As Lee explains, while the U.S. remains a big net importer of oil (as dreams of energy independence have years to go before being realized) the excess of imports over exports has slipped after the ban on overseas sales was lifted last year.

And here's the punchline: the U.S. exported 149 million more barrels of crude and refined products in the four months through June than it did in the same period of 2016. This was the biggest growth in U.S. crude exports in barrel terms in living memory, some 1.255mb/d year over year.

Indeed, as the EIA reported recently, US crude oil and petroleum product gross exports have more than doubled over the past six years, increasing from 2.4 million barrels per day (b/d) in 2010 to 5.2 million b/d in 2016. Exports of distillate, gasoline, propane, and crude oil have all increased, but at different paces and for different reasons.

Some additional detail: Restrictions on exporting domestically produced crude oil were lifted in December 2015, and in 2016, the United States exported an average of 520,000 b/d. U.S. crude oil exports reached 1.1 million b/d in February 2017, the highest monthly level on record. While Canada remains the largest destination for U.S. crude oil exports, Canada’s share of total U.S. crude oil exports has declined, dropping from 92% in 2015 (427,000 b/d) to 58% in 2016 (301,000 b/d). Other leading destinations for U.S. crude oil exports in 2016 included the Netherlands, Curacao, China, Italy, and the United Kingdom.

 

Why does this matter? For two main reasons:

First, had those barrels not been exported, U.S. inventories would have risen by 128.6m bbl, hitting never before seen levels.

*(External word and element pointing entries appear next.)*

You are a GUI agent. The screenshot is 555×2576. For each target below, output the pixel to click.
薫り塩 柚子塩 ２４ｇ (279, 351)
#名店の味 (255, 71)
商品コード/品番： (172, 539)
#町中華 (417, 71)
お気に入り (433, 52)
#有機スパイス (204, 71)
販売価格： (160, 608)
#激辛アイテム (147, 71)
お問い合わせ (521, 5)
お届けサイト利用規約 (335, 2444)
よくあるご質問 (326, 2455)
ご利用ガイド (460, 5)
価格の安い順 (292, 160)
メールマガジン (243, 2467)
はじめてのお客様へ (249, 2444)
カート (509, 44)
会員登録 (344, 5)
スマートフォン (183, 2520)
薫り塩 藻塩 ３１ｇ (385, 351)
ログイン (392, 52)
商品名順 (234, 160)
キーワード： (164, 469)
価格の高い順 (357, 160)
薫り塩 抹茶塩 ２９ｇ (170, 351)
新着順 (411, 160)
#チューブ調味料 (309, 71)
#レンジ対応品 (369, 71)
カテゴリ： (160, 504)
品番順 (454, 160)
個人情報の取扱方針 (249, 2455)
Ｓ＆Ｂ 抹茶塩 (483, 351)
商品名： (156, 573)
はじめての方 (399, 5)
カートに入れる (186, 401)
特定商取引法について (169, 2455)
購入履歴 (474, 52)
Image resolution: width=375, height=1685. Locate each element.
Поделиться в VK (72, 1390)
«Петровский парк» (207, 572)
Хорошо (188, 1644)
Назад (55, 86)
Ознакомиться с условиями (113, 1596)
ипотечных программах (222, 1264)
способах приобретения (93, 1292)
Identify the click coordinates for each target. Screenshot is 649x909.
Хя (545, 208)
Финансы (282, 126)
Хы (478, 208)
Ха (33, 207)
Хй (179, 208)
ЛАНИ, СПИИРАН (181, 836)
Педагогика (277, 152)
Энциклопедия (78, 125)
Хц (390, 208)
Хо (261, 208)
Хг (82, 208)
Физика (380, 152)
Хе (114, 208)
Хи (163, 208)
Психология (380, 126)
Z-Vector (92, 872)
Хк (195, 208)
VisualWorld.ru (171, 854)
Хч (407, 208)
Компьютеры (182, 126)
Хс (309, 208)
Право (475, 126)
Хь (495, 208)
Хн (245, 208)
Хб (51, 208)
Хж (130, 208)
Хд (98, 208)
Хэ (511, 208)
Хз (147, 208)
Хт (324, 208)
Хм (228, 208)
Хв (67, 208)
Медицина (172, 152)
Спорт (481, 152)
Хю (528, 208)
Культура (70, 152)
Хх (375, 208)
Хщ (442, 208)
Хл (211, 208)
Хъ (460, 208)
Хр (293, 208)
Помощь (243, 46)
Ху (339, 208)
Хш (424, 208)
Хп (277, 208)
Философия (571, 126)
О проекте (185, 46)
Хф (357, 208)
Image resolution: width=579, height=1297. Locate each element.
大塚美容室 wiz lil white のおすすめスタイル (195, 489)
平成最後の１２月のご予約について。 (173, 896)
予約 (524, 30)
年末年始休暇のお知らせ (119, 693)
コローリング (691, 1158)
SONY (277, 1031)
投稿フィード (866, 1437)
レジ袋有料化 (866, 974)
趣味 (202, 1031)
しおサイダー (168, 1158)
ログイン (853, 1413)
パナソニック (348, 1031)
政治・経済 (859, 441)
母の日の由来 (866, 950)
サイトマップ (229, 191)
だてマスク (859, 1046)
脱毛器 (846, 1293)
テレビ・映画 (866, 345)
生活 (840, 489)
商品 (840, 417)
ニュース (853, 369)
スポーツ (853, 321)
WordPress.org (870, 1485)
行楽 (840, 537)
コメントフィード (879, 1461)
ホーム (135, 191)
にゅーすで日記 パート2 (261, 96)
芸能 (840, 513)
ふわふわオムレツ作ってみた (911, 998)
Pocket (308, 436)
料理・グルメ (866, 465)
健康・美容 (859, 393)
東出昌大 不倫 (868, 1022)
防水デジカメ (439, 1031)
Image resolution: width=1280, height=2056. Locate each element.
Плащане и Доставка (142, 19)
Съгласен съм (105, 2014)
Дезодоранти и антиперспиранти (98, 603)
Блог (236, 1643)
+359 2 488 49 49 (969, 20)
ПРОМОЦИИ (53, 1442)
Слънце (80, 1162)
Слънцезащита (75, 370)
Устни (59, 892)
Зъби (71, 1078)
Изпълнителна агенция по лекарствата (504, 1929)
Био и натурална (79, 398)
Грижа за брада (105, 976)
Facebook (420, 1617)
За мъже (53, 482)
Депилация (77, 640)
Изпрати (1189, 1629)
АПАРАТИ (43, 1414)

Second, the surge in U.S. exports is contributing to growing inventory levels elsewhere. According to Lee, stocks in the key European storage hub of ARA, or Amsterdam-Rotterdam-Antwerp region, are up 5.5 million barrels since the end of February, Genscape data show. Separately, while Chinese government data, notoriously unreliable when it comes to oil flow data, show commercial stockpiles almost unchanged between the end of February and the end of May, oil exports to Asia's biggest economy have soared. In the first four months of 2017, 55 million barrels of crude and products flowed from the U.S. to China - more than the first nine months of 2016. Here the 2 billion barrel question is just how much crude is truly stored in China's SPR...

According to London-based consultancy Facts Global Energy, global oil inventories on land are "no lower now than when the output cutback deal was implemented in January." Which means that when one nets out total inventories around the globe, OPEC has failed to make even a dent in net stocks. Worse, the recent reduction in the volume of oil stored on tankers has been entirely offset by an increase in the volume in transit.

Lee's conclusion: "Oil bulls will probably welcome the big drop in U.S. inventories. But it's too early to send the bears into hibernation." As for the alternative, it may be too late for some oil bulls: as we reported over the weekend, one of the world's most famous oil cheerleaders, Astenback's Andy Hall, just threw in the towel last week, warning that any bounce in oil will likely be capped for years to come.